> _Supplied passage_
Awardee Interviews | Biography: Jack Rowe

Jack Rowe


Jack RoweJ.E. (Jack) Rowe is currently Research Professor of Physics at NC State University in the Department of Physics. Prior to returning full-time to NC State, he held the position of Deputy Director of the UNC Institute for Advanced Materials, Nanoscience and Technology where he was also an Adjunct Professor of Physics and Astronomy from late 2003 until early 2007. Previously for nearly 8 years he was a Senior Research Scientist (ST) with specialty in Solid State Physics at the Army Research Office (ARO) in Research Triangle Park, NC where he was in charge of Special Studies in Solid State Physics as a member of the Physics Sciences Directorate. While at ARO, he also was Associate Director of Biological Science Division at ARO for ~1 ½ years. Rowe was the most cited scientist in the U.S. Army (Over 5500 citations) and an Army Research Lab Fellow as well as a Distinguished Visiting Professor, Rutgers University. He was also North American Editor, Applied Surface Science, a member of the editorial board of JVST, an active member of AVS and the MSTG, and a fellow of APS, AVS and AAAS. Rowe has used novel approaches to photoemission spectroscopy and microscopy of semiconductor surfaces, spintronic materials, and complex oxides and transition-metal surfaces; he is using synchrotron radiation photo-emission studies to determine electronic structure and bonding of ultra-thin transition-metal oxides and silicates, as well as other oxide and oxy-nitride interfaces on Si(100) and Si(111). He has also studied model bimetallic catalyst systems, i.e., Pt, Pd, Au and Ir films on W(211) and Ir(111) with high resolution photoemission at the Brookhaven NSLS. In addition, Rowe has research interests in electronic structure and microscopy of conducting carbon, graphene, diamond, fullerene films and carbon nanotubes. In 1995 while at Bell Laboratories, Murray Hill, NJ, he discovered the Photon Channeling Effect in the far VUV and soft X ray spectral region where total external reflection does not apply. He demonstrated feasibility experiments in collaboration with N.V. Smith and developed a prototype scanning microscope to study nanoscale electronic properties of diamond films on Si(100), Au/GaAs interfaces, and surface segregation structure of SiGe alloys.

> _What the task asks_
Which metals form the films that Rowe studied as model bimetallic catalyst systems, according to the Jack Rowe biography? List all of them. Nothing in the data after this is needed for the work on the Jack Rowe biography.

> _Supplied material_

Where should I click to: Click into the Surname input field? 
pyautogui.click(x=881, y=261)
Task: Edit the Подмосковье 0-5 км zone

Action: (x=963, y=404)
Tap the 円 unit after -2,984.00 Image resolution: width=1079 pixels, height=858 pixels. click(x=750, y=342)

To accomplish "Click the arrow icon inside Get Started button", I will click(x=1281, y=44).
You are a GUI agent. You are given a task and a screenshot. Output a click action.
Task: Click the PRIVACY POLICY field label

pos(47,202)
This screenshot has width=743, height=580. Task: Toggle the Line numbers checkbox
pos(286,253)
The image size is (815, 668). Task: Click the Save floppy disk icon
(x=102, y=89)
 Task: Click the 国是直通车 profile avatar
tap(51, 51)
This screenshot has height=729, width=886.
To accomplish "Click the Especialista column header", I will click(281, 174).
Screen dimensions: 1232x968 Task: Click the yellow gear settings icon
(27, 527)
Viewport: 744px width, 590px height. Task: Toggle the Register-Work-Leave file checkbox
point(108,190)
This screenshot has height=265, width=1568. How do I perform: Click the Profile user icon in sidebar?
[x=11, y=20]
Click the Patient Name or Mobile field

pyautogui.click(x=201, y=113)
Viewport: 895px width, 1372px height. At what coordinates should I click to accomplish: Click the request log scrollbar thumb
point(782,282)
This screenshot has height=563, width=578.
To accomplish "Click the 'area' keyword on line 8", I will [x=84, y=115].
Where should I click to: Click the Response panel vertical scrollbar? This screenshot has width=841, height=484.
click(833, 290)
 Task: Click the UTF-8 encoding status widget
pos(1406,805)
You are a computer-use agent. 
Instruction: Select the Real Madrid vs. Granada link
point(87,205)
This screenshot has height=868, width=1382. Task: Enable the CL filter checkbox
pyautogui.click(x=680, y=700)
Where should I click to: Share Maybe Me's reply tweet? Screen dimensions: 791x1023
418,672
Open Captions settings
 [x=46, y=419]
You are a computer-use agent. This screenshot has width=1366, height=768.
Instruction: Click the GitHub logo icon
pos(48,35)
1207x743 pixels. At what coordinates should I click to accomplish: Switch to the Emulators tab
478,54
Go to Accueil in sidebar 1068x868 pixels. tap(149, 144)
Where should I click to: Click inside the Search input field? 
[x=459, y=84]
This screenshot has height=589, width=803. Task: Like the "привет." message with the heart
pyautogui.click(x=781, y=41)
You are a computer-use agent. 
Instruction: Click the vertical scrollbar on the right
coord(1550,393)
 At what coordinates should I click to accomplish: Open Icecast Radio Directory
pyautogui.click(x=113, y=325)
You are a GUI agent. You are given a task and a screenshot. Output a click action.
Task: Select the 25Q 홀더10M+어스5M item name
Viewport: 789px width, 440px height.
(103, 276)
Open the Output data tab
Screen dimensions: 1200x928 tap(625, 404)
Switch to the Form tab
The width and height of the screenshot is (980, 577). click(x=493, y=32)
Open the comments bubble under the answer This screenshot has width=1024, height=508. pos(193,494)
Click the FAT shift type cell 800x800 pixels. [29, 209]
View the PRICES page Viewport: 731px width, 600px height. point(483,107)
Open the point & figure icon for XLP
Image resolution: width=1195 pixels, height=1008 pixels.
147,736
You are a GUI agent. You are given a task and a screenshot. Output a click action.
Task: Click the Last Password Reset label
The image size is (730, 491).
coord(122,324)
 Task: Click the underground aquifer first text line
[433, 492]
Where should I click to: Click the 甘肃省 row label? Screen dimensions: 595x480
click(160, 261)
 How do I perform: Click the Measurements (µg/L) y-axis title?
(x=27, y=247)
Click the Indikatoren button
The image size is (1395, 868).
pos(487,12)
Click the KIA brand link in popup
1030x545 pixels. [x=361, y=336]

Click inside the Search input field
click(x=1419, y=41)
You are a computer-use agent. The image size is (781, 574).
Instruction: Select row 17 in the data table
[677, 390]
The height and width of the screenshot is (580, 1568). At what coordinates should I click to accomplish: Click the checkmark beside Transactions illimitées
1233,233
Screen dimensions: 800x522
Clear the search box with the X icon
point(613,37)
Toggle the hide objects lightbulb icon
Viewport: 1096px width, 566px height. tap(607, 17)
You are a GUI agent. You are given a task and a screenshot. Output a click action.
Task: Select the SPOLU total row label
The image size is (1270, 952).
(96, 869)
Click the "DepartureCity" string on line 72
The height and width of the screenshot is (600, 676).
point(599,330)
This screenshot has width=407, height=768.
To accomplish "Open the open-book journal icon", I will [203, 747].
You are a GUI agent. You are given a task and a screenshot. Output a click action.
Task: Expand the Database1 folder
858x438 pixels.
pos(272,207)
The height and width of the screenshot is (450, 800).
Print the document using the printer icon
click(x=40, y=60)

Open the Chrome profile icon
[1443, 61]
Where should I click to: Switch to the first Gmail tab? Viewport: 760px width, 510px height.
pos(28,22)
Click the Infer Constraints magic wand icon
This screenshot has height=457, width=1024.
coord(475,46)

> _Task result_
Pt, Pd, Au, Ir